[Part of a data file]

══════════════════════════════

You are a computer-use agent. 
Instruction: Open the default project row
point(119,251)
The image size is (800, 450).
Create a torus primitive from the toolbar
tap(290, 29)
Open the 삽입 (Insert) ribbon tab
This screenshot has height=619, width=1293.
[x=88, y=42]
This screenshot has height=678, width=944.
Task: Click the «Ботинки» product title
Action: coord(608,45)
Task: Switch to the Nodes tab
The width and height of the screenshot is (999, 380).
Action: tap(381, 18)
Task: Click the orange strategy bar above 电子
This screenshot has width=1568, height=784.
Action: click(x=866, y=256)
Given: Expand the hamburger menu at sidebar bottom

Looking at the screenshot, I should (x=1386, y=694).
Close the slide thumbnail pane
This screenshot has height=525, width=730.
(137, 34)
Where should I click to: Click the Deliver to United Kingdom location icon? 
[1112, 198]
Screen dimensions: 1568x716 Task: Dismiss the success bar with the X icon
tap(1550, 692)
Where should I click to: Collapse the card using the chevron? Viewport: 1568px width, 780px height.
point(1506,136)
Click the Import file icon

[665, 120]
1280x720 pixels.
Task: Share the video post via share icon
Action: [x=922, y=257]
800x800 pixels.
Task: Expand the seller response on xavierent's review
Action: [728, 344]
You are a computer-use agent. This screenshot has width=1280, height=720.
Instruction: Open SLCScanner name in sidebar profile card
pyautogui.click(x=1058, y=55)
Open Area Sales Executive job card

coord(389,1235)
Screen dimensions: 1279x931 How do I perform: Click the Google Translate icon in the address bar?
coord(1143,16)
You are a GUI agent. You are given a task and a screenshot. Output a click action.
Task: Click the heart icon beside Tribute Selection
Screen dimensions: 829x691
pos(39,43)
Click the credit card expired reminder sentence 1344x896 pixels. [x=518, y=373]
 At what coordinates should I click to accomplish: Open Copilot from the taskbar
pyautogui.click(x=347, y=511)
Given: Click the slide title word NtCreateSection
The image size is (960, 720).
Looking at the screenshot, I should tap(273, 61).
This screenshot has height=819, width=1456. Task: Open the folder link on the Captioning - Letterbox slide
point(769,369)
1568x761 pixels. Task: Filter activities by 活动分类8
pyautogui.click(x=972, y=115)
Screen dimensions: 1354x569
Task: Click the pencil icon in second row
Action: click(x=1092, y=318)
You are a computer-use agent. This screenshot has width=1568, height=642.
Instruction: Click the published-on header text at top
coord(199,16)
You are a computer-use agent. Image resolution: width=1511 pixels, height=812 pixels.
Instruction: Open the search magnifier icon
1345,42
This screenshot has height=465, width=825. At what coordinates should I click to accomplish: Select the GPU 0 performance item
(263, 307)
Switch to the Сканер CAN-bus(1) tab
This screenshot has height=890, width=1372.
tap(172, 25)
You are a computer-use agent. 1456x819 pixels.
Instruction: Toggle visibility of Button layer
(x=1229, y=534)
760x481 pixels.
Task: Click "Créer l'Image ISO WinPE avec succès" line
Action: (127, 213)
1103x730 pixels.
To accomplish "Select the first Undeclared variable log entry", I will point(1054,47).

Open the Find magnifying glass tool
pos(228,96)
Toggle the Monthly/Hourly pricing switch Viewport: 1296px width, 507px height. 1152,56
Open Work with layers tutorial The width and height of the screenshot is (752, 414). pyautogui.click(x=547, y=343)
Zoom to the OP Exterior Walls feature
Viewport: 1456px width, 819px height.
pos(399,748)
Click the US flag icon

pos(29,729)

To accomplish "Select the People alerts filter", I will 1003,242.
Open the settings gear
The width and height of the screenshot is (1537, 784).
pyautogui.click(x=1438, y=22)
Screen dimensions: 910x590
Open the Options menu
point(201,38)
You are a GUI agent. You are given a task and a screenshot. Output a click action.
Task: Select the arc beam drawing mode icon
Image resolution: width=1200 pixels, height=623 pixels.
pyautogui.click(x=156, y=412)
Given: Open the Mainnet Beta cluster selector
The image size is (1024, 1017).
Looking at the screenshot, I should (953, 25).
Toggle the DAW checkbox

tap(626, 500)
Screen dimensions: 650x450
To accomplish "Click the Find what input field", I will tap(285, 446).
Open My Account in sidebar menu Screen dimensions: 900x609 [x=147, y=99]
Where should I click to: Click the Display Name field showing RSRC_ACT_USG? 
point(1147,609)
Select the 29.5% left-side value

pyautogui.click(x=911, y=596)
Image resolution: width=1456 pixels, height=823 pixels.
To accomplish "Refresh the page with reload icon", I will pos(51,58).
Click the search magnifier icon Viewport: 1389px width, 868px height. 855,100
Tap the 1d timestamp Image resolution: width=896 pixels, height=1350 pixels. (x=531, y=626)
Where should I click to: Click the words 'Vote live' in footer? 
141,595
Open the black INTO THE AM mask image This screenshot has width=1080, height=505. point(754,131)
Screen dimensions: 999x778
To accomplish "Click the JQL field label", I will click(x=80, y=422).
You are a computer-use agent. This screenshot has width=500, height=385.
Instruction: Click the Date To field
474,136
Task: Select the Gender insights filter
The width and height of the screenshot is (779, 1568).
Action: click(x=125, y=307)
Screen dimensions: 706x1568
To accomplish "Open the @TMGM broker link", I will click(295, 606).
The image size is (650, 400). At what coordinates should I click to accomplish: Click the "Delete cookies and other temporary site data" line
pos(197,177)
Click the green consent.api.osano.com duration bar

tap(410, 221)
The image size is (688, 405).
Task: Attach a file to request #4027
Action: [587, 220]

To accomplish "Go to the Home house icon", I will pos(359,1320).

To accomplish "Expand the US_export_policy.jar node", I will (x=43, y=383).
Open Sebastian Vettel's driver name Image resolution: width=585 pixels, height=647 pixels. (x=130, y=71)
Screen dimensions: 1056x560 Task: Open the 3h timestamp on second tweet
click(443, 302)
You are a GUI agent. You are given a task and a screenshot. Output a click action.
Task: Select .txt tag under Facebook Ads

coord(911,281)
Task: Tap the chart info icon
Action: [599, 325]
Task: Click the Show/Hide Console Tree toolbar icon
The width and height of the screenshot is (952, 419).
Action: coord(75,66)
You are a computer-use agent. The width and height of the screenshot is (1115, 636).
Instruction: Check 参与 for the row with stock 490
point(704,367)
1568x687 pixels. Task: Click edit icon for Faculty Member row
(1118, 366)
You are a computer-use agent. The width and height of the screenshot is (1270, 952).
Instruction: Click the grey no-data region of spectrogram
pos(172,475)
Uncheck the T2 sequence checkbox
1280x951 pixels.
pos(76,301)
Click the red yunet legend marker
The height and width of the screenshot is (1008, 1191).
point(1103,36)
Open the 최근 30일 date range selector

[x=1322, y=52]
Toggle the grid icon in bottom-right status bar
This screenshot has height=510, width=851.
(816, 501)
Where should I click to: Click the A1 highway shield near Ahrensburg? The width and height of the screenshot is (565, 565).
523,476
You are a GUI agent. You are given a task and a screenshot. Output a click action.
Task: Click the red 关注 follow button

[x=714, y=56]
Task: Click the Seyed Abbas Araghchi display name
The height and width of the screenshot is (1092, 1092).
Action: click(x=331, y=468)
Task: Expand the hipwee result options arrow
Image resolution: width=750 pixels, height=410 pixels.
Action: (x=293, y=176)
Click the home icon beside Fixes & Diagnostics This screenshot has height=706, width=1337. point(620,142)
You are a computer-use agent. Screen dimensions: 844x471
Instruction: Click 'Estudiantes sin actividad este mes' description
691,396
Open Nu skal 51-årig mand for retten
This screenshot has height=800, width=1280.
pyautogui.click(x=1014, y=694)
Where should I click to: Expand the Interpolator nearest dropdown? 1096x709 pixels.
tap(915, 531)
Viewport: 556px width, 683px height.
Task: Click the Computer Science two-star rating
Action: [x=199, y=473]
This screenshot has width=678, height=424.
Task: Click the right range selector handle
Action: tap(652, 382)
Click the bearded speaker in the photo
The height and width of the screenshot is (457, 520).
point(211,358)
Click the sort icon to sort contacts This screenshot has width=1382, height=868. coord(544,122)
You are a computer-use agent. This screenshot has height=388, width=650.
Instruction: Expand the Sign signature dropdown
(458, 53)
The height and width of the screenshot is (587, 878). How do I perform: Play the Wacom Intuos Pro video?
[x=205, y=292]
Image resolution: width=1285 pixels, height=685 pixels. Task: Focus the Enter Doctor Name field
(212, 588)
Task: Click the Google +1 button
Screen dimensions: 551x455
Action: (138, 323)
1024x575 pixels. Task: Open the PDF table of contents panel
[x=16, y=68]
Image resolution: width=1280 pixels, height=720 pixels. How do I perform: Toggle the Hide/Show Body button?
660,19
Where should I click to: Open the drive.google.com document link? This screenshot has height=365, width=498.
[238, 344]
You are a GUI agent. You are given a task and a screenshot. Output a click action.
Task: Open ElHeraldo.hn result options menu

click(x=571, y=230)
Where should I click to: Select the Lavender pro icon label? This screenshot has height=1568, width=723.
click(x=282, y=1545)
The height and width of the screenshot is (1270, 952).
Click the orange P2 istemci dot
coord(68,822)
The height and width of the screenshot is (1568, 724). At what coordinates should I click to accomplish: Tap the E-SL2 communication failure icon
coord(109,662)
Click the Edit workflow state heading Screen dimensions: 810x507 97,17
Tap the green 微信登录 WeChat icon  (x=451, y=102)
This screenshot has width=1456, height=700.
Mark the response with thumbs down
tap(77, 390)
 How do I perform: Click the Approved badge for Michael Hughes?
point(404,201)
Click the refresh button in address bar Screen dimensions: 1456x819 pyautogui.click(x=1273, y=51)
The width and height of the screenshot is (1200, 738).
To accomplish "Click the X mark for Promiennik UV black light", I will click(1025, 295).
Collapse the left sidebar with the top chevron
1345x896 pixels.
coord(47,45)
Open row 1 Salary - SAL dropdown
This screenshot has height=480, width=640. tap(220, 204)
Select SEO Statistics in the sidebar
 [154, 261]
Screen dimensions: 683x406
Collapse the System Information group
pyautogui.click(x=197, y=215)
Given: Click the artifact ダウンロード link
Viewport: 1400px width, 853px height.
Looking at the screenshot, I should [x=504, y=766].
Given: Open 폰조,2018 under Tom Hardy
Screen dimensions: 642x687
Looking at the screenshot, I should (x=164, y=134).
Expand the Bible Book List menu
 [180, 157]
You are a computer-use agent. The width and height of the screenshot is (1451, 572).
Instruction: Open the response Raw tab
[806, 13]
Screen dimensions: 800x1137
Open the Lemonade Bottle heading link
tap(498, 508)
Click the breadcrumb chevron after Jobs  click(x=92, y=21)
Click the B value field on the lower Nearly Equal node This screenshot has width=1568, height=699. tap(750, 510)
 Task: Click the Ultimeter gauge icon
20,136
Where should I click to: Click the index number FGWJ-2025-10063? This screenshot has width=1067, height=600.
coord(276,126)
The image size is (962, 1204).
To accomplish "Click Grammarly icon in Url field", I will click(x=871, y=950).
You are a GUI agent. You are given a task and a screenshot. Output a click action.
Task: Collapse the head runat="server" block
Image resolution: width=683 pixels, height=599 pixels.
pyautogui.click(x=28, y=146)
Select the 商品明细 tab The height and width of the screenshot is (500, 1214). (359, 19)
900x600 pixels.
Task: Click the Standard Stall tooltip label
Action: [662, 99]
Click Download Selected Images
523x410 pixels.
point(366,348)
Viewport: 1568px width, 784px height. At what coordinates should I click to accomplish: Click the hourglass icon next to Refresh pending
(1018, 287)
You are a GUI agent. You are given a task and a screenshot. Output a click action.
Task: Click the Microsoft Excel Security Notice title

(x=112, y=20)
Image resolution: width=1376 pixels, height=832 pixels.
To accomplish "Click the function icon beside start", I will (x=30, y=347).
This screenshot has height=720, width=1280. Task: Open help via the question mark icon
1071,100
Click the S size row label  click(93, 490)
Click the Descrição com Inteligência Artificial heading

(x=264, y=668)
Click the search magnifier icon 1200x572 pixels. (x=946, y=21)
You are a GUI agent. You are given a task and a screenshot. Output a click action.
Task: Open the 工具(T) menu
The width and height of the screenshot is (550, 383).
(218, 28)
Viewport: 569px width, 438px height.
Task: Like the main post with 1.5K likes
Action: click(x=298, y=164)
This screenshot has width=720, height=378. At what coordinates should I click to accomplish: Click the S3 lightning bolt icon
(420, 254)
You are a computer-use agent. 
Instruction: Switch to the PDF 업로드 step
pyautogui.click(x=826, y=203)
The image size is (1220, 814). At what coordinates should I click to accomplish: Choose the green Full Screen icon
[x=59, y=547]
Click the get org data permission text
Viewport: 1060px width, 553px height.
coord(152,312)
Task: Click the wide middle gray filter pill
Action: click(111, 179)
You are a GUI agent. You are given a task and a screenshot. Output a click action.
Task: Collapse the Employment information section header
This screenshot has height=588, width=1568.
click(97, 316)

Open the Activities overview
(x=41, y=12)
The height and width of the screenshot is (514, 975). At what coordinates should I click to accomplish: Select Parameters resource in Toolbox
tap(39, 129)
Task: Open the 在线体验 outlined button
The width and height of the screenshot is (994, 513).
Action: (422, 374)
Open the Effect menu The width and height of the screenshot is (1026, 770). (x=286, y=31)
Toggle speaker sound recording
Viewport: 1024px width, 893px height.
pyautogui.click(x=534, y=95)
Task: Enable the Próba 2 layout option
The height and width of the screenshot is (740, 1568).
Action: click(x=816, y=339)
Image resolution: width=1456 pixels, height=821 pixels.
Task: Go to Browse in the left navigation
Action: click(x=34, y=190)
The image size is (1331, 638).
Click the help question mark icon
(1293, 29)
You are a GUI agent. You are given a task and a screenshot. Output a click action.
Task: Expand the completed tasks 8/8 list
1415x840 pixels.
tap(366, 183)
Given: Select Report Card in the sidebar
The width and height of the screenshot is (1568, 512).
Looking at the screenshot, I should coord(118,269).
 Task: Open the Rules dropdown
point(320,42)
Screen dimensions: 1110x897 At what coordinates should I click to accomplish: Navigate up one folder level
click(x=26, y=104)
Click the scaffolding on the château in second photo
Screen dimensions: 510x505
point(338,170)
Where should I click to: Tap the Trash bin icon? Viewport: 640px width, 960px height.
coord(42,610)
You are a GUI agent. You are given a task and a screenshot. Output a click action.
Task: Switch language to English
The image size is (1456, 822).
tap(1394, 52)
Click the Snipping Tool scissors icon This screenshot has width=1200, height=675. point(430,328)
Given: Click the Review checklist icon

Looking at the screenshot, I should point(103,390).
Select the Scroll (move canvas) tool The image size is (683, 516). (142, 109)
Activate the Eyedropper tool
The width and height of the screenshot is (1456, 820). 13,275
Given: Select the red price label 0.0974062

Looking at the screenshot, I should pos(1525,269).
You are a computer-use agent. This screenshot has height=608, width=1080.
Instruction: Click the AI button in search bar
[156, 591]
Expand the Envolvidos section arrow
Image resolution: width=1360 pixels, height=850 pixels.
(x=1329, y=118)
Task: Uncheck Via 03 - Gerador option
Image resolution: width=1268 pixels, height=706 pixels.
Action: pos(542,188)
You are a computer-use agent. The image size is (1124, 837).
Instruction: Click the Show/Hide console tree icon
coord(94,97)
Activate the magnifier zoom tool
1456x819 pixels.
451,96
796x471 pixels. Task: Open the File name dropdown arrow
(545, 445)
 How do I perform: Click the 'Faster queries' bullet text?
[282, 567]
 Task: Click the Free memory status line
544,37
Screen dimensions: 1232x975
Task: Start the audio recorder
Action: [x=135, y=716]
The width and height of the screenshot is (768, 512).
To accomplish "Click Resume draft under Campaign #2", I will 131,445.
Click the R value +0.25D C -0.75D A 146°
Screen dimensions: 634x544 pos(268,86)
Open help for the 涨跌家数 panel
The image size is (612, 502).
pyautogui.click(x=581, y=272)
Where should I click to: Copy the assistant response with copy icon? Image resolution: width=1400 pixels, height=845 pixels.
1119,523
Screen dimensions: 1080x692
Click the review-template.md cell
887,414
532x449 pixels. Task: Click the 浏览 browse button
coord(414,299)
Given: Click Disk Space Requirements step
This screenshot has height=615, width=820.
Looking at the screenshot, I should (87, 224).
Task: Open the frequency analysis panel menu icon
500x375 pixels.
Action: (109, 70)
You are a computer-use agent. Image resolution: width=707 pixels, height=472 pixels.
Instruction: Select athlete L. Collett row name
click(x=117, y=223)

══════════════════════════════

**Goal**
Reproduce only the stretch of records from the line containing "Task: Expand the hipwee result options arrow" through the line containing "pyautogui.click(x=1014, y=694)", substituting "house icon" for "home icon" and leaving everything else unchanged.

**Solved problem**
Task: Expand the hipwee result options arrow
Image resolution: width=750 pixels, height=410 pixels.
Action: (x=293, y=176)
Click the house icon beside Fixes & Diagnostics This screenshot has height=706, width=1337. point(620,142)
You are a computer-use agent. Screen dimensions: 844x471
Instruction: Click 'Estudiantes sin actividad este mes' description
691,396
Open Nu skal 51-årig mand for retten
This screenshot has height=800, width=1280.
pyautogui.click(x=1014, y=694)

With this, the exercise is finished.